■ GIVEN INSTRUCTION
Transcribe the text of the entries below word for word, and leave out the pictures.

■ MATERIAL FOR THE TASK
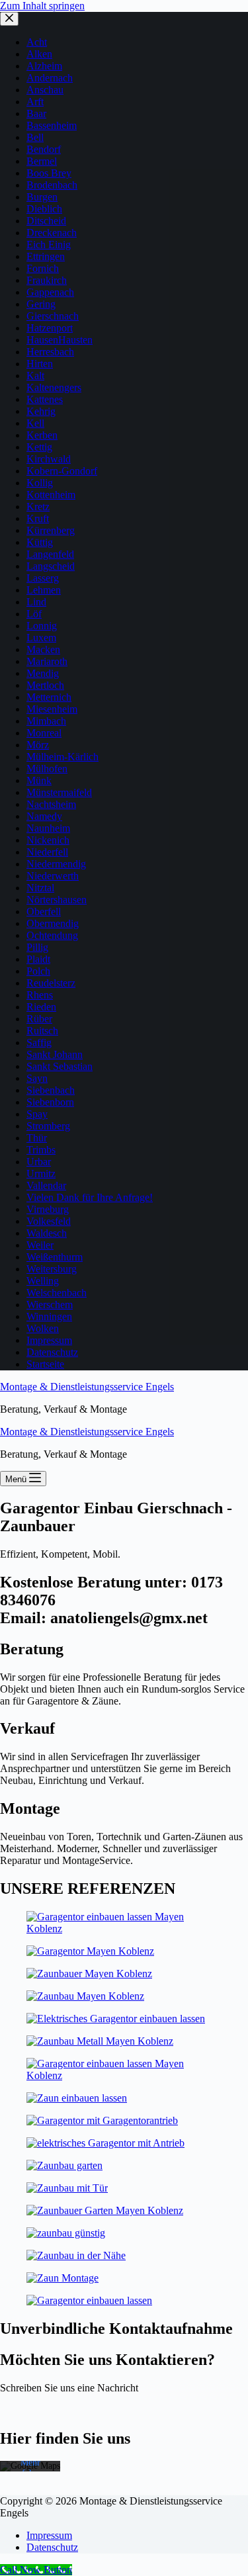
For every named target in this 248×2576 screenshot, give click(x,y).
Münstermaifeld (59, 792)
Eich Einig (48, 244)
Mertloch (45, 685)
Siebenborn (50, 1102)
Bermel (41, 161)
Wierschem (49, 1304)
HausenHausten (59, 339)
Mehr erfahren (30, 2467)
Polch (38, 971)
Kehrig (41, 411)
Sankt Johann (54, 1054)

■ WRITTEN ANSWER
For every named target in this 248×2576 screenshot, give click(x,y).
Münstermaifeld (59, 792)
Eich Einig (48, 244)
Mertloch (45, 685)
Siebenborn (50, 1102)
Bermel (41, 161)
Wierschem (49, 1304)
HausenHausten (59, 339)
Mehr erfahren (30, 2467)
Polch (38, 971)
Kehrig (41, 411)
Sankt Johann (54, 1054)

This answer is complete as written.